● The task
In the listing that follows, the lines starting at the one containing "Image resolution: width=868 pixels, height=402" and ending at the one containing "Open the activities clock icon in top bar" are to be returned exactly, both boundary lines included, and no others.

● Task data
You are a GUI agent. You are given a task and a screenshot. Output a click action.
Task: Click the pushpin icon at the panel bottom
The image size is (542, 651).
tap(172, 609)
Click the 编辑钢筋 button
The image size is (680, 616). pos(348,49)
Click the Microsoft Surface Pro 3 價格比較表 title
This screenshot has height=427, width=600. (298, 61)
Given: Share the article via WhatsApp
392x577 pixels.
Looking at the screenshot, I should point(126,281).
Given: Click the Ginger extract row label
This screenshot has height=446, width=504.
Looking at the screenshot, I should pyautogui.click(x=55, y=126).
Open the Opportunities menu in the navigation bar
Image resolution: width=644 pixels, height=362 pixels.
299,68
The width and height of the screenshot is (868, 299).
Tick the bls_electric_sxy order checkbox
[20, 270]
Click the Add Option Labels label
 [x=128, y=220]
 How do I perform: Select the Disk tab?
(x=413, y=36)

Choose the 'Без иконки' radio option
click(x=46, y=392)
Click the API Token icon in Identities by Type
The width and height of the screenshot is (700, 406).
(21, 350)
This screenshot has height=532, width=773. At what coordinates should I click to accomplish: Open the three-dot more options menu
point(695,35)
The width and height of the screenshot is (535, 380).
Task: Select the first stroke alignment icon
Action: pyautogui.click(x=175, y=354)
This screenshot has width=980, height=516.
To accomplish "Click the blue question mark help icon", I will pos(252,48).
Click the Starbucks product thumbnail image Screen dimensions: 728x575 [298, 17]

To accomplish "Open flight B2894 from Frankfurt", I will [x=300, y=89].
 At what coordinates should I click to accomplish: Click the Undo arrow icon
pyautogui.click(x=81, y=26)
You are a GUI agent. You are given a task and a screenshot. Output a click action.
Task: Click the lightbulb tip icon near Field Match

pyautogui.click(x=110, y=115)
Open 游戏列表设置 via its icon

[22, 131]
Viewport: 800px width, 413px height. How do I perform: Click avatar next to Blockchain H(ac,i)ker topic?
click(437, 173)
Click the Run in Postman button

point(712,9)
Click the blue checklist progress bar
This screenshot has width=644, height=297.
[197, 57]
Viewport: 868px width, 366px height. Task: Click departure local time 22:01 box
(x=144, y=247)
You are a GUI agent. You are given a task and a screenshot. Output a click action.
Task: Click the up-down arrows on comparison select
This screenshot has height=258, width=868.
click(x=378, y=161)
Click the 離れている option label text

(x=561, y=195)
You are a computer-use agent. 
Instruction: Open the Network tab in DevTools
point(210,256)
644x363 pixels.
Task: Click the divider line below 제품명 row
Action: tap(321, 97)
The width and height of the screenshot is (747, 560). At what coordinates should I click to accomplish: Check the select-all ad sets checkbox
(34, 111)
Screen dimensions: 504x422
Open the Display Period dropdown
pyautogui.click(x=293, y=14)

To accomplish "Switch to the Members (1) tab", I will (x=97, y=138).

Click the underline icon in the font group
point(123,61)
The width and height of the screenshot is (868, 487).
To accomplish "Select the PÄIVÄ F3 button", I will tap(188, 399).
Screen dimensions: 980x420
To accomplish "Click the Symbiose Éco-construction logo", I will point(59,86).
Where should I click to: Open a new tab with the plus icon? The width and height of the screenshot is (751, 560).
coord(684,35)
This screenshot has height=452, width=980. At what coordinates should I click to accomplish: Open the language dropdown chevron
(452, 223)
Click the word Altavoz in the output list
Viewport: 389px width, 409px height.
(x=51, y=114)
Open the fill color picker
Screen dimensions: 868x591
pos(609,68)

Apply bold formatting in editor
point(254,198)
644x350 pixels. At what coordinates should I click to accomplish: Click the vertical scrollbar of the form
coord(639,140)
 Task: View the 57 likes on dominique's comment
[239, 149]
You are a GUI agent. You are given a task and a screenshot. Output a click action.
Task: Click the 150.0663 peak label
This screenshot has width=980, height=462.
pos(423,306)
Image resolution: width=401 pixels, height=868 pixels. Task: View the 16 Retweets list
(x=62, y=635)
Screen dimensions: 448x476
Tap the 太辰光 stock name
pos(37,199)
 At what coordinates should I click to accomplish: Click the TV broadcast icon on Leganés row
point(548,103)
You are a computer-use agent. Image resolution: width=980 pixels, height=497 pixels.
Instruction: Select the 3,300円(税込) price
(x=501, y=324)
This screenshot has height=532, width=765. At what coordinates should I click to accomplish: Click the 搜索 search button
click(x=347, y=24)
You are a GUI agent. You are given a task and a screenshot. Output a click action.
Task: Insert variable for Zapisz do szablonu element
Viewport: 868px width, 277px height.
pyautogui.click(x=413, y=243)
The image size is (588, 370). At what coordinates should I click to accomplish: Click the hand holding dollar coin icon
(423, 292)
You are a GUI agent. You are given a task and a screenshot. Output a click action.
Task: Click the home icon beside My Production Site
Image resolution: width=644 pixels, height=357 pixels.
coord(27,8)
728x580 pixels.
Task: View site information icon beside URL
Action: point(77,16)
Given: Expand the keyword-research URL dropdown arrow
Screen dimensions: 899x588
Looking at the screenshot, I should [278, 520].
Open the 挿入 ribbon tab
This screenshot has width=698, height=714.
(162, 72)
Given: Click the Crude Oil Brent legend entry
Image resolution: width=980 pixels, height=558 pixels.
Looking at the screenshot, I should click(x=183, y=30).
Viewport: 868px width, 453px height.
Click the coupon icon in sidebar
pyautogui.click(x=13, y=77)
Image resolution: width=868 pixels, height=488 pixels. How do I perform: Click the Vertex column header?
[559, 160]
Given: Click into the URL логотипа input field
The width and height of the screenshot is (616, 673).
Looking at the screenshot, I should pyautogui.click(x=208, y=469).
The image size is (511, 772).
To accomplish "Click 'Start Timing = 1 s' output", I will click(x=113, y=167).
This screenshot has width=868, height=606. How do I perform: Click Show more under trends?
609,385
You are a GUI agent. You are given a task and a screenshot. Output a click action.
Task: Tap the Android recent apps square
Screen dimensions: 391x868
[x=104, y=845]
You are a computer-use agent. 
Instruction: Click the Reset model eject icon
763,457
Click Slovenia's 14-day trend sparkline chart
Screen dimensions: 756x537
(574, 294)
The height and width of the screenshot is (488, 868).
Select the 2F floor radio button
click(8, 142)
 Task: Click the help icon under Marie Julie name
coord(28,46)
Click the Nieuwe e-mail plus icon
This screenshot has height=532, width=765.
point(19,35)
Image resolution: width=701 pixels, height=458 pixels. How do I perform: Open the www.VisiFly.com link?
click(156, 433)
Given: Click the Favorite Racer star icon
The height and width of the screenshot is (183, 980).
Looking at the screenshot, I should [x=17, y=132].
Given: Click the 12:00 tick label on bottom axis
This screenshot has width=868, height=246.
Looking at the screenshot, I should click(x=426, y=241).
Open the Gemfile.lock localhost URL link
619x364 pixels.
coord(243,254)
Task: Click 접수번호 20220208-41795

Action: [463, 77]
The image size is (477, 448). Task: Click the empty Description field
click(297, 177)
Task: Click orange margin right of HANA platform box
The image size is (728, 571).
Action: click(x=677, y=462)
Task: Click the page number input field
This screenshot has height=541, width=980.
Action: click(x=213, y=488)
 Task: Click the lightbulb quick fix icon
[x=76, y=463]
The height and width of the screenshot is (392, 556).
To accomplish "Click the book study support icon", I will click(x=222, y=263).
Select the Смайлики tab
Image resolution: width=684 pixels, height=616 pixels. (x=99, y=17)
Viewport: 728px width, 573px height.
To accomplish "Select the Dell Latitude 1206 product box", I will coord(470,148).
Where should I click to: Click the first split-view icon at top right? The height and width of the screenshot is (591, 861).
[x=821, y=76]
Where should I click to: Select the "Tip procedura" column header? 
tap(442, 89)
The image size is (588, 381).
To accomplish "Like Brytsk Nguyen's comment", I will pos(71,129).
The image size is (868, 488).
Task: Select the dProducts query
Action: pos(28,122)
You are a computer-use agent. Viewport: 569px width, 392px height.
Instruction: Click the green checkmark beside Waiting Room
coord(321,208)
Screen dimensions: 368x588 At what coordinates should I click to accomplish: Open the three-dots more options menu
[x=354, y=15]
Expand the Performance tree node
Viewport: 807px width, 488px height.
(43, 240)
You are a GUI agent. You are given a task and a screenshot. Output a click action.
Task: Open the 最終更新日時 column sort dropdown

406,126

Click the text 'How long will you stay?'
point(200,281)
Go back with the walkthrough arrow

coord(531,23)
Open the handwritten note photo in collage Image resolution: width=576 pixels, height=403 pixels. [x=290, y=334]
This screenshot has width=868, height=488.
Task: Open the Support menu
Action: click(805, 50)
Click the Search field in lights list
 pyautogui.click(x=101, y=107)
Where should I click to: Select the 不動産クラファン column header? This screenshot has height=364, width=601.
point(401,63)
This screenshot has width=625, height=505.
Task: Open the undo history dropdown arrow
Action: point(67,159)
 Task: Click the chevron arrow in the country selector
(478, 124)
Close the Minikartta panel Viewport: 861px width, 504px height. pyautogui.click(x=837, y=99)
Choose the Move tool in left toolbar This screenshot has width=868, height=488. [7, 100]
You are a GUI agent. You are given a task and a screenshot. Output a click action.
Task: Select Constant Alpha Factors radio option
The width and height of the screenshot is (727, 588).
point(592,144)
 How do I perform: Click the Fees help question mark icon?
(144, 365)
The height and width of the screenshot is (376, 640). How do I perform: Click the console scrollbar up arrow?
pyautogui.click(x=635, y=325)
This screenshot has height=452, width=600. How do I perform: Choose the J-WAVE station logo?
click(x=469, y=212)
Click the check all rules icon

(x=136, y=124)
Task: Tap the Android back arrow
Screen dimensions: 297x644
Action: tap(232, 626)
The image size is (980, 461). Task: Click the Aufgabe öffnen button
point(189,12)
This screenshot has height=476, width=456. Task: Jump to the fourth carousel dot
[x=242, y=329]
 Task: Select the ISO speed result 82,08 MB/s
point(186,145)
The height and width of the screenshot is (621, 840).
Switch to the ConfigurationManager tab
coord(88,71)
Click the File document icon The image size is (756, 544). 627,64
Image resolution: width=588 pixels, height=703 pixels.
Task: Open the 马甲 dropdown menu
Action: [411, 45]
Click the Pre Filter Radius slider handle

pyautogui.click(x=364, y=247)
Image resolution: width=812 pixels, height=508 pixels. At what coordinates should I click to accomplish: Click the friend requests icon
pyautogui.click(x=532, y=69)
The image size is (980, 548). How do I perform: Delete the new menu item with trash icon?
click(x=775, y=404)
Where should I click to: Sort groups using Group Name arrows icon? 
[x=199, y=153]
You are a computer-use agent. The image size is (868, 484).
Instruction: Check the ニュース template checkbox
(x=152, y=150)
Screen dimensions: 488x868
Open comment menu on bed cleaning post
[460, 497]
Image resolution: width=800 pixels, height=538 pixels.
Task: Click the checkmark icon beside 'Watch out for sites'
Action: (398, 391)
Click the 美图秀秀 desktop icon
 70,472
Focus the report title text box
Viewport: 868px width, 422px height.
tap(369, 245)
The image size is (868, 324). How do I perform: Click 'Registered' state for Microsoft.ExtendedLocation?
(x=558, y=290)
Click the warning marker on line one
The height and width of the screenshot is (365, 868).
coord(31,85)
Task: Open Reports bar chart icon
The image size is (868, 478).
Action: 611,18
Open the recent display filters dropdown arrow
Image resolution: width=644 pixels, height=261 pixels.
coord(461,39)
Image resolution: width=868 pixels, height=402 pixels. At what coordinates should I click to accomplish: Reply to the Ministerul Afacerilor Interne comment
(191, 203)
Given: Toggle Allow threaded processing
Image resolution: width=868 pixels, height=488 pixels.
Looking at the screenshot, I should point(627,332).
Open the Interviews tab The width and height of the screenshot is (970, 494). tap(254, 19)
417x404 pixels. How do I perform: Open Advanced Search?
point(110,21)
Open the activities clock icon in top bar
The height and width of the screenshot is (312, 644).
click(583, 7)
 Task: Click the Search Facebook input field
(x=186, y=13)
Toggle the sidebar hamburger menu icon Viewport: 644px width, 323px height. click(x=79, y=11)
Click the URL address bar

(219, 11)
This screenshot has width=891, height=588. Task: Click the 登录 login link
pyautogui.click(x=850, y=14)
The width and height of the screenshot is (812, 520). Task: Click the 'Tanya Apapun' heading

● Exercise result
Image resolution: width=868 pixels, height=402 pixels. At what coordinates should I click to accomplish: Reply to the Ministerul Afacerilor Interne comment
(191, 203)
Given: Toggle Allow threaded processing
Image resolution: width=868 pixels, height=488 pixels.
Looking at the screenshot, I should point(627,332).
Open the Interviews tab The width and height of the screenshot is (970, 494). tap(254, 19)
417x404 pixels. How do I perform: Open Advanced Search?
point(110,21)
Open the activities clock icon in top bar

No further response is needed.